BEGIN
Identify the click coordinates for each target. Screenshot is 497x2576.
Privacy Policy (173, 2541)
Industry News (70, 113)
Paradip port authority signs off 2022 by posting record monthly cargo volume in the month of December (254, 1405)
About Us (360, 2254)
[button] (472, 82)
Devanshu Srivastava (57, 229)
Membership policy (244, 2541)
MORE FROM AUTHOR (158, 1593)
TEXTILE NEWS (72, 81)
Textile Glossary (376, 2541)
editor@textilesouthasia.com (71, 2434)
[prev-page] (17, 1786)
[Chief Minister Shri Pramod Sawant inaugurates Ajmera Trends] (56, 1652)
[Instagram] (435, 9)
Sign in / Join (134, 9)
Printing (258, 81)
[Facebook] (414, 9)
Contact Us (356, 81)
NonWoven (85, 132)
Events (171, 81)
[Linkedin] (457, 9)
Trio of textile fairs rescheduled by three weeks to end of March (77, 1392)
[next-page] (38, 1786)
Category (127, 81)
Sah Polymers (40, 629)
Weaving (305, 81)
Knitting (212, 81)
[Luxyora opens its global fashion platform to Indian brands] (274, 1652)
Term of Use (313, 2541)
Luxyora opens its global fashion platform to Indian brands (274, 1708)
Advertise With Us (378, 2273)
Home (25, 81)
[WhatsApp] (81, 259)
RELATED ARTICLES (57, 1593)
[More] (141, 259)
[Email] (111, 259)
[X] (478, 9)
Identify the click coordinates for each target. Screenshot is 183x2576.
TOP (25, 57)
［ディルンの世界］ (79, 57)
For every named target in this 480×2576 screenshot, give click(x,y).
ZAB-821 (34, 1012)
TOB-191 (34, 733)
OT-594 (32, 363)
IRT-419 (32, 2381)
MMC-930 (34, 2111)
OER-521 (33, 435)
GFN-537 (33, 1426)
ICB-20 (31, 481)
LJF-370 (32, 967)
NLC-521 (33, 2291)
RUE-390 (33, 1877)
END
■ Problem to solve
Could you retype every record above exactly as written?

■ Written solution
Identify the click coordinates for each target. Screenshot is 497x2576.
Privacy Policy (173, 2541)
Industry News (70, 113)
Paradip port authority signs off 2022 by posting record monthly cargo volume in the month of December (254, 1405)
About Us (360, 2254)
[button] (472, 82)
Devanshu Srivastava (57, 229)
Membership policy (244, 2541)
MORE FROM AUTHOR (158, 1593)
TEXTILE NEWS (72, 81)
Textile Glossary (376, 2541)
editor@textilesouthasia.com (71, 2434)
[prev-page] (17, 1786)
[Chief Minister Shri Pramod Sawant inaugurates Ajmera Trends] (56, 1652)
[Instagram] (435, 9)
Sign in / Join (134, 9)
Printing (258, 81)
[Facebook] (414, 9)
Contact Us (356, 81)
NonWoven (85, 132)
Events (171, 81)
[Linkedin] (457, 9)
Trio of textile fairs rescheduled by three weeks to end of March (77, 1392)
[next-page] (38, 1786)
Category (127, 81)
Sah Polymers (40, 629)
Weaving (305, 81)
Knitting (212, 81)
[Luxyora opens its global fashion platform to Indian brands] (274, 1652)
Term of Use (313, 2541)
Luxyora opens its global fashion platform to Indian brands (274, 1708)
Advertise With Us (378, 2273)
Home (25, 81)
[WhatsApp] (81, 259)
RELATED ARTICLES (57, 1593)
[More] (141, 259)
[Email] (111, 259)
[X] (478, 9)
Identify the click coordinates for each target. Screenshot is 183x2576.
TOP (25, 57)
［ディルンの世界］ (79, 57)
For every named target in this 480×2576 screenshot, give click(x,y).
ZAB-821 (34, 1012)
TOB-191 (34, 733)
OT-594 (32, 363)
IRT-419 (32, 2381)
MMC-930 (34, 2111)
OER-521 (33, 435)
GFN-537 (33, 1426)
ICB-20 (31, 481)
LJF-370 (32, 967)
NLC-521 (33, 2291)
RUE-390 (33, 1877)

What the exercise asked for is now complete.